Ballard wrote in his 1995 introduction to the novel that “I would like to think that ‘Crash’ is the first pornographic novel based on technology”. This is a smart sound bite but to use the word ‘pornographic’ is also misleading . Although Ballard demonstrates an intimate knowledge of the dynamics (the ins and outs!) of porn, his descriptions are too detached and clinical to be sexy. They are consistent with his philosophy that “novelists should be like scientists, dissecting the cadaver”.
Ballard regarded the automobile as the key symbol of the 20th century; an integral part of our “metallized landscape” . The identification of automobile as phallic symbol has become such a familiar cliché that this it is no longer questioned. Scantily clad models pose across the bodies of cars at motor shows while advertisers and car designers routinely direct and respond to sexual fantasies. This process is brilliantly described by Ballard as the “subordination of function to gesture”.
The commonplace association of automobiles with sex and power is the basis for Ballard’s sinister and deliberately provocative vision. He examines the symbolic marriage of man and machine through the sustained metaphor of the car-crash as a sexually transforming event. So of the severely crippled Gabrielle, he writes: “The crushed body of the sports car had turned her into a creature of free and perverse sexuality, releasing within its twisted bulkheads and leaking engine coolant all the deviant possibilities of her sex”ù
The novel’s anti-hero is Robert Vaughan, a one time computer specialist turned TV scientist with “an aggressive lecture-theatre manner” whose charisma stems from his unswerving obsessions and insatiable sexual gymnastics. Here are two descriptions of the sex act he engages in:
“Vaughan gripped the nipple between thumb and forefinger, extending it forward in a peculiar manual hold, as if fitting together a piece of unusual laboratory equipment”
“Vaughan drew his fingers from the girl’s vulva and anus, rotated his hips and inserted his penis into her vagina”.
The same dispassionate voice is used in describing death. For instance, when the first person narrator (James Ballard) observes a fatally injured woman lying in a hospital bed he notes:
“I visualized the graphs that recorded the falling temperatures of her rectum and vagina, the steepening gradients of nerve function, the last curtains of her dying brain”

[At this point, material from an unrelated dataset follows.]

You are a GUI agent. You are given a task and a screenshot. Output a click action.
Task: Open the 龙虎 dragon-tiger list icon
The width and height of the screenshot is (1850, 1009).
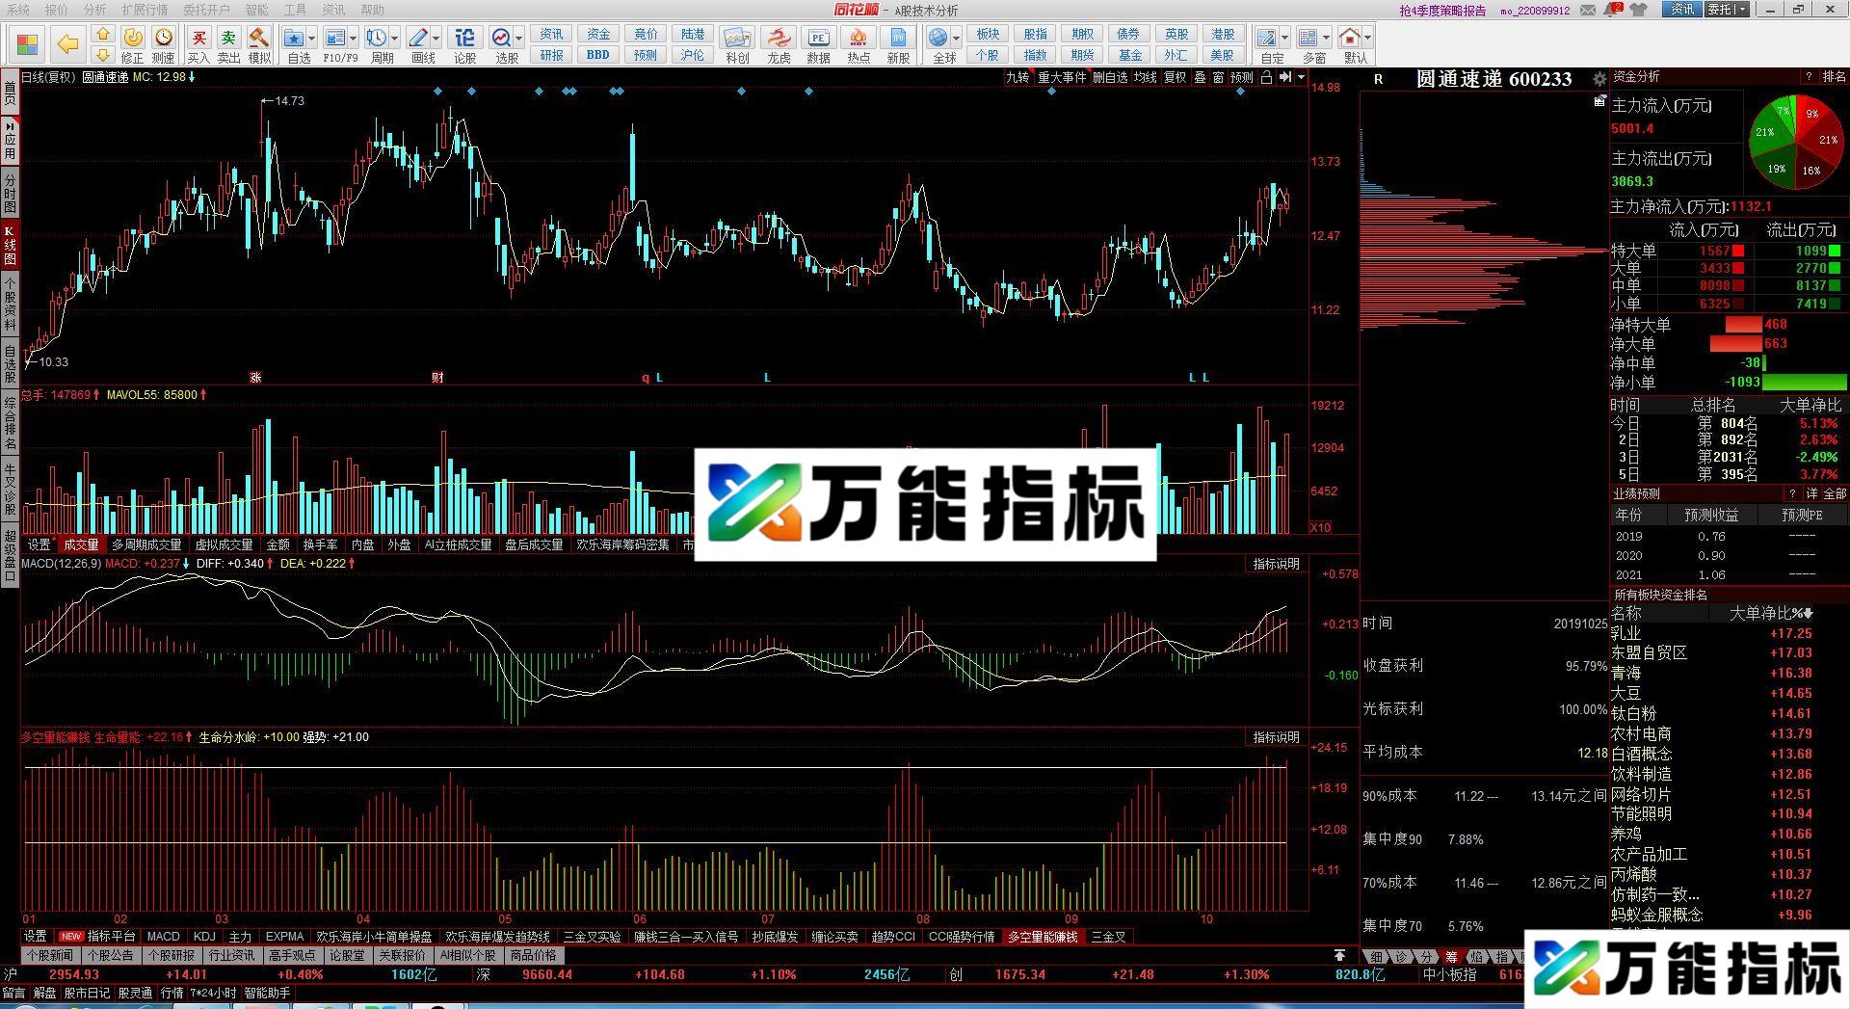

It is this tone that makes the novel as disturbing as it was when it was written in 1973. There is no moral stance to reassure the reader that sanity or convention will prevail. The narrator makes no judgement on the extreme and increasingly deranged actions of the characters.
Nicolas Roeg was once in the frame to make the movie version. This would have been a logical choice because in films like ‘Don’t Look Now’ and ‘Bad Timing’, Roeg makes a close link between violence and desire. However, I’m sure that he would have made a more heavily stylised version of the book and steered away from its harder imagery.
David Cronenberg makes no such concessions to refined taste and, on the contrary, positively revels in the sick, depraved lives of Ballard’s creations. The movie won the jury prize at Cannes under the specially invented category of “originality, audacity and daring”.
Cronenberg – a self-confessed “card-carrying existentialist” understands the twisted logic of Ballard so is able to present visual images of what the ‘Sage of Shepperton calls “the deviant technology of the car-crash”. He deliberately avoids using the conventional Hollywood action formula when shooting the car-crashes; there are no slow motion sequences or multiple camera angles. Similarly, the sex is frequent, sometimes erotic, but not presented just for the audience’s titillation.
In Cronenberg’s movies, he has always identified with, and celebrated, those who exist on the margins of conventional social structures. He argues persuasively that what society regards as normal is actually an effort of human will and not a reflection of natural behaviour.
‘Crash’ is a book written ahead of its time and the movie version is equally controversial because it doesn’t try to sanitize or soften Ballard’s dark vision. In the novel, Vaughan dreams of dying in a blaze of blood and glory with actress Elizabeth Taylor. In the movie we see spectators enjoying a re-enactment of the “flamboyant public death” of James Dean. Today, there remains a morbid fascination for celebrity deaths, epitomised in the public clamour for details surrounding the last fatal journey of Lady Diana.
Ballard’s graphic descriptions still shock through the uncompromising extremity of his ideas and the power of his writing. His words accurately mirror the violence and sexually explicit imagery that we take for granted in our daily lives. Today, we have web sites like car accidents.com and images of ‘real life’ accidents on TV that blur the line between entertainment and information. In Ballardian technology, fact and fiction, like reason and nightmare, are indistinguishable. As he wrote: “The fiction is already there. The writer’s task is to invent the reality”.